§ Your objective
All lines of the entries with "Uncheck" in them must be listed.

======== Data extracts ========

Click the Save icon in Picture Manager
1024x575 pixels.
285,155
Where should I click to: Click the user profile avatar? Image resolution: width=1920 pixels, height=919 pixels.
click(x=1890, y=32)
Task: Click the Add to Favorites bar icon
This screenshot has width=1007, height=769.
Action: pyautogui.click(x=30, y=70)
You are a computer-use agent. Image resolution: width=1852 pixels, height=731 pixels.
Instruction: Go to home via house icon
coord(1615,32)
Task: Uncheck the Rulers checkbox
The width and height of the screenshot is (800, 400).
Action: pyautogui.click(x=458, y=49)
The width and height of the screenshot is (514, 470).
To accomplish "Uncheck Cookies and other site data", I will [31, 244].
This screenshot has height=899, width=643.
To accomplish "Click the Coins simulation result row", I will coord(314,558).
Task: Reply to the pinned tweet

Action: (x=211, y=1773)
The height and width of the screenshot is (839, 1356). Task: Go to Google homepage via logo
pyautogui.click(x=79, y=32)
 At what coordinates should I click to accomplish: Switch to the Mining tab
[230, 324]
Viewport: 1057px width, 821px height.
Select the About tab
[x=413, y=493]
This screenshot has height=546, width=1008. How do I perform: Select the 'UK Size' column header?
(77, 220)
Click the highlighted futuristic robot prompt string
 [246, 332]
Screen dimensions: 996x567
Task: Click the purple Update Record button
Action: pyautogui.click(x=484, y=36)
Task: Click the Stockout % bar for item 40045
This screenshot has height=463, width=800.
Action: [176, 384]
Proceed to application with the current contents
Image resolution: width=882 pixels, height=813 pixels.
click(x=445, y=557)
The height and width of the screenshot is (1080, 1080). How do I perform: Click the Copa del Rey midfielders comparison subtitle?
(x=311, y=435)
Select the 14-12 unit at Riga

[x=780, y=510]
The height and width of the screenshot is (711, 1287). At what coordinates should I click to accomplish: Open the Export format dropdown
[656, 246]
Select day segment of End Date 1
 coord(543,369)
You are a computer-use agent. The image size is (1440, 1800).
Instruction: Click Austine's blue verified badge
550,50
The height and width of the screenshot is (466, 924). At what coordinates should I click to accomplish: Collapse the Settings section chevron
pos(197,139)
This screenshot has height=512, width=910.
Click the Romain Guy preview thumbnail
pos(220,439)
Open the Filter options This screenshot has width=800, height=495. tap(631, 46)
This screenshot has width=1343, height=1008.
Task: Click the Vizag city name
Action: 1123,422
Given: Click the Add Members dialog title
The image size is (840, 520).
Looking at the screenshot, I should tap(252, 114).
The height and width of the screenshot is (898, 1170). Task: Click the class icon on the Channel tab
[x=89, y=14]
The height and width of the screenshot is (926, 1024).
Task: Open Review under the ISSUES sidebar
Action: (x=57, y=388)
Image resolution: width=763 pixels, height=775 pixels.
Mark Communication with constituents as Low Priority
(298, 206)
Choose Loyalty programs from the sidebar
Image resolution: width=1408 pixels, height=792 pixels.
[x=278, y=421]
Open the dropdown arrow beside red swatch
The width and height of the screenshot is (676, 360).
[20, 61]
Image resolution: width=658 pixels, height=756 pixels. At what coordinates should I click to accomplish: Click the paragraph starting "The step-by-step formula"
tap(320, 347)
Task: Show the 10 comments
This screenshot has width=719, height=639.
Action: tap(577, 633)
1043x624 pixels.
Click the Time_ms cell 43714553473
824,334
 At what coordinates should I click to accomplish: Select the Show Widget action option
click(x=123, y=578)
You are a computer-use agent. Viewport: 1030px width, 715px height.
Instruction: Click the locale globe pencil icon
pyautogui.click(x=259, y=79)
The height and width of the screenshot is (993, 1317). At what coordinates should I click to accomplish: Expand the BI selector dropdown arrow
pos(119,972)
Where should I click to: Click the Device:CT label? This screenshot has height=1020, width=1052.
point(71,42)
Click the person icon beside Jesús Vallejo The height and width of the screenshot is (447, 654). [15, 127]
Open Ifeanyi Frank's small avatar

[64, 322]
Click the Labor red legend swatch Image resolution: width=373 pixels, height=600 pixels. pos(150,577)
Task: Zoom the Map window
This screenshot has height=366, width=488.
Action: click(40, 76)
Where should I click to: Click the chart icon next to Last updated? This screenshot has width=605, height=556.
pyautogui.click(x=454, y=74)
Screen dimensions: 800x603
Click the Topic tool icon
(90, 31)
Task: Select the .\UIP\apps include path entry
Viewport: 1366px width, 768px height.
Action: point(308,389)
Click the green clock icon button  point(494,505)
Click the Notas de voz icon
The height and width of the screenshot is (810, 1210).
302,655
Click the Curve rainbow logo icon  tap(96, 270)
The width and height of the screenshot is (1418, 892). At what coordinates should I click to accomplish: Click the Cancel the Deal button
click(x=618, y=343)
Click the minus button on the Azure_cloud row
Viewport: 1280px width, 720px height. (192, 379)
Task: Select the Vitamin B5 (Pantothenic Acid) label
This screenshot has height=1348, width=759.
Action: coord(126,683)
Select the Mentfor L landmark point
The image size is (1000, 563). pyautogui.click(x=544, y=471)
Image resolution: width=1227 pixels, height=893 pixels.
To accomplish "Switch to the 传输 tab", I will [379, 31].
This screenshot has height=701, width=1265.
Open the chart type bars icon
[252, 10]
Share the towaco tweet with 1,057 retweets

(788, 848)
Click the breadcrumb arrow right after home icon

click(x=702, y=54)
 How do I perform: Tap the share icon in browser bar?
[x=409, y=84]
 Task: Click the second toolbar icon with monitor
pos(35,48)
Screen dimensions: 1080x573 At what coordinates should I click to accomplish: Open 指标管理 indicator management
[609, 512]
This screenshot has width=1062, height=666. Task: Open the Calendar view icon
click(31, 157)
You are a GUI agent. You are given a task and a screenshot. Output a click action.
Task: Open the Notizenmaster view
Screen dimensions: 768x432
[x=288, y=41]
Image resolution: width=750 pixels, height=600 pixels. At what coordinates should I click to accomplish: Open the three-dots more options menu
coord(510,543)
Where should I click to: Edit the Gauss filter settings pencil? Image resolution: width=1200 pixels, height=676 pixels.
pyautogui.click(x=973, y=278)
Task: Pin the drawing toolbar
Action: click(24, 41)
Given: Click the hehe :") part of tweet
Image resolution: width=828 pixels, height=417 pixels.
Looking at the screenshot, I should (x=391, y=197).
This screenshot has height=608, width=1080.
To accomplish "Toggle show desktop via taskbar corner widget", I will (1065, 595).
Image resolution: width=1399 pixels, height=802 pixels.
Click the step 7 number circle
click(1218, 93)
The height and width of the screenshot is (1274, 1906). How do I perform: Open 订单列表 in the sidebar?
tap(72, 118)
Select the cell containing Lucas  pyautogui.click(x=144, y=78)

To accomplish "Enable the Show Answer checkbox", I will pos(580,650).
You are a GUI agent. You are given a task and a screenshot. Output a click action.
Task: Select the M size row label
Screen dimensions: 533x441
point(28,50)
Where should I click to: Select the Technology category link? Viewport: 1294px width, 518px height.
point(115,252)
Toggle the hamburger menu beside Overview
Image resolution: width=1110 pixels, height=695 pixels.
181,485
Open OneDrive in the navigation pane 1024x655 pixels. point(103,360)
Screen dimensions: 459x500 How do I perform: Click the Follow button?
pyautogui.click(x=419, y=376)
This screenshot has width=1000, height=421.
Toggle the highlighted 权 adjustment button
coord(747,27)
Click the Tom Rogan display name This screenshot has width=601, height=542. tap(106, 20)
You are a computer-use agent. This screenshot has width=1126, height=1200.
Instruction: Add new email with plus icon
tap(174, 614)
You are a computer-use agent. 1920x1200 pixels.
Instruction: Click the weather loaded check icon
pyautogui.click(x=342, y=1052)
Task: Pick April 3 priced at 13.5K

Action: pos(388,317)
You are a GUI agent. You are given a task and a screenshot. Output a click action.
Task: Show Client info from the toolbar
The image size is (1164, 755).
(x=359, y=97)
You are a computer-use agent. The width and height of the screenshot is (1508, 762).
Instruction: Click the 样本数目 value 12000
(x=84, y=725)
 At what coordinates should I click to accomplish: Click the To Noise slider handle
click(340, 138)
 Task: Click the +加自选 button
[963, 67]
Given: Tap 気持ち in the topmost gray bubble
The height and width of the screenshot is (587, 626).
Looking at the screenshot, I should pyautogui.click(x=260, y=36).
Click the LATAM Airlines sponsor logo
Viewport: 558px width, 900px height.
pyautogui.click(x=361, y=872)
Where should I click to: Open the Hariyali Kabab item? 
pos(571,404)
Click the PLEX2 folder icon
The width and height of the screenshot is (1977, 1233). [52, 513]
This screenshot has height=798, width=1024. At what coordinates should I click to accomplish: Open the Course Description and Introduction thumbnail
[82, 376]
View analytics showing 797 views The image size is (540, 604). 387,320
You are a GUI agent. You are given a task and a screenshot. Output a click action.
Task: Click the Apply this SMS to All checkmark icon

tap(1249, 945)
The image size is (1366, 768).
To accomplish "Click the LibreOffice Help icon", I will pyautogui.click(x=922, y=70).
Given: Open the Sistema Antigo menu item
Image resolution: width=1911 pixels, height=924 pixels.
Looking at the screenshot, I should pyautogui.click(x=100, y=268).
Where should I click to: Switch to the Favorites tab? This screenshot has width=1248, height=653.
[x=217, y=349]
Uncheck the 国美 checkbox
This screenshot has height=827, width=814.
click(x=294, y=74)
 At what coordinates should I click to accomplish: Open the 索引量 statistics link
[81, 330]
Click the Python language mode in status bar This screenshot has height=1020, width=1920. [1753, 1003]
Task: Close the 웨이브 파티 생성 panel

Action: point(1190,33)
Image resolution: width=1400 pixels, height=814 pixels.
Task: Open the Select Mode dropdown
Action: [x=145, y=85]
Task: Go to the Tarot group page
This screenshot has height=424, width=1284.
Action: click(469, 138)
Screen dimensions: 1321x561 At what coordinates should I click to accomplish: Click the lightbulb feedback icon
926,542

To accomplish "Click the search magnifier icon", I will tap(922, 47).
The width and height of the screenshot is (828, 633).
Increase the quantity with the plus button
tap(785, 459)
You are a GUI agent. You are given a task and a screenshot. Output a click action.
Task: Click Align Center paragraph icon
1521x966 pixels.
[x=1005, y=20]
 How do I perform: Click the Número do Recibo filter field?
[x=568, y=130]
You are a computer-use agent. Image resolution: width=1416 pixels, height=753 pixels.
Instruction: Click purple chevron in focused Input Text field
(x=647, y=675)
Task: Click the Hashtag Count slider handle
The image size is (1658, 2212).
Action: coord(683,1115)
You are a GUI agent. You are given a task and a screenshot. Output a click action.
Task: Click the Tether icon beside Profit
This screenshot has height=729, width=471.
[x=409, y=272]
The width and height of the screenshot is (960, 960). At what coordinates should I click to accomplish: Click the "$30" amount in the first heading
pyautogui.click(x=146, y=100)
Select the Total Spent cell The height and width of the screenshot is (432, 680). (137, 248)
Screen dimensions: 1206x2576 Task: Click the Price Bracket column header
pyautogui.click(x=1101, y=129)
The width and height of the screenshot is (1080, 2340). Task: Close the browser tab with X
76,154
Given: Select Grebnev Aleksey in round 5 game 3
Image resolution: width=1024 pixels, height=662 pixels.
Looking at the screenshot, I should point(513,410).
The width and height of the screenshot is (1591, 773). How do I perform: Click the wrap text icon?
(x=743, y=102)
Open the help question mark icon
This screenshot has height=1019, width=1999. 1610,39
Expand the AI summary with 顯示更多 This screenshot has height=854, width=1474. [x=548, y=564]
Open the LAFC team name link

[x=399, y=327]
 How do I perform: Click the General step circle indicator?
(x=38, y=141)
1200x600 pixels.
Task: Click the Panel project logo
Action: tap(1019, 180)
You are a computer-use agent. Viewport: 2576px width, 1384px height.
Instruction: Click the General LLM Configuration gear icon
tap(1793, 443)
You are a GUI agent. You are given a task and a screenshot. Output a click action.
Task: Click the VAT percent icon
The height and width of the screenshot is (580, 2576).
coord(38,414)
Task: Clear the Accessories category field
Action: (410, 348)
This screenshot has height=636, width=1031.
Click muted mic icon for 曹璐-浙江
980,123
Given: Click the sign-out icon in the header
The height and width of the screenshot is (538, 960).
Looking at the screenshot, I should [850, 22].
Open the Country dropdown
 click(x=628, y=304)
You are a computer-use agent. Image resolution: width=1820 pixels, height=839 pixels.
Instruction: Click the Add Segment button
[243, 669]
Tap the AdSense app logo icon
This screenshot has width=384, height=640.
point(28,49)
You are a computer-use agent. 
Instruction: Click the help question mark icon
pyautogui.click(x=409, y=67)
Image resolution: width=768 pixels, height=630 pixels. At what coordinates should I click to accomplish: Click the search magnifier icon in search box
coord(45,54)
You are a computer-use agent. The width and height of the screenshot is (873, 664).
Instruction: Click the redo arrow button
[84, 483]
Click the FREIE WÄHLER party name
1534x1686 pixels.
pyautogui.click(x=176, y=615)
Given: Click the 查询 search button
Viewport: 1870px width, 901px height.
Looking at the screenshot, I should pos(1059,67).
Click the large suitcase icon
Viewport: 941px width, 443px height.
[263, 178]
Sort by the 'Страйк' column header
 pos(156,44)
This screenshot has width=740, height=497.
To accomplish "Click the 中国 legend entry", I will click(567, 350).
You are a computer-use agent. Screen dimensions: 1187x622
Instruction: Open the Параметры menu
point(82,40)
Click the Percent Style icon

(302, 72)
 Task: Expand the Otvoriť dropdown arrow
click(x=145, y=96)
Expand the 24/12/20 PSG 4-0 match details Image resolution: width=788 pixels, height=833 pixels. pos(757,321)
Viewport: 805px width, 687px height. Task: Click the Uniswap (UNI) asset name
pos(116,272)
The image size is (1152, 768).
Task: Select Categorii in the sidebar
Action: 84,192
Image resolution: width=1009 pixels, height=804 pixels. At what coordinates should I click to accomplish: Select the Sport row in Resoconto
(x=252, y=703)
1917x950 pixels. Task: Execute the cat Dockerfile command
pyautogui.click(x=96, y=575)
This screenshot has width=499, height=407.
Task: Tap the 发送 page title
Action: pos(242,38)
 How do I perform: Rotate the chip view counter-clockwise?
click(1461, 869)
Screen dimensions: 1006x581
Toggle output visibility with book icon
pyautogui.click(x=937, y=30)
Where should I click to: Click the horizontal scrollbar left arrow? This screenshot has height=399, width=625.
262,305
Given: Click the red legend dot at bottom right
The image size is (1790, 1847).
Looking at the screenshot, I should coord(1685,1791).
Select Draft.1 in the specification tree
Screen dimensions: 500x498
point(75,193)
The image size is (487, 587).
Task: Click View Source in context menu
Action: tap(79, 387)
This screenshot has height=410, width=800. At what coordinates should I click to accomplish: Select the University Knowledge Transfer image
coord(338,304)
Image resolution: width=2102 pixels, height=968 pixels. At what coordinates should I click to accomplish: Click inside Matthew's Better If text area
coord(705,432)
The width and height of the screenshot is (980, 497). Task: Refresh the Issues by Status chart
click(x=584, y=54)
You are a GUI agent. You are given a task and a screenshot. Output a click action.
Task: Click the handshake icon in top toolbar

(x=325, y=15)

========

§ Output below
Task: Uncheck the Rulers checkbox
To accomplish "Uncheck Cookies and other site data", I will [31, 244].
Uncheck the 国美 checkbox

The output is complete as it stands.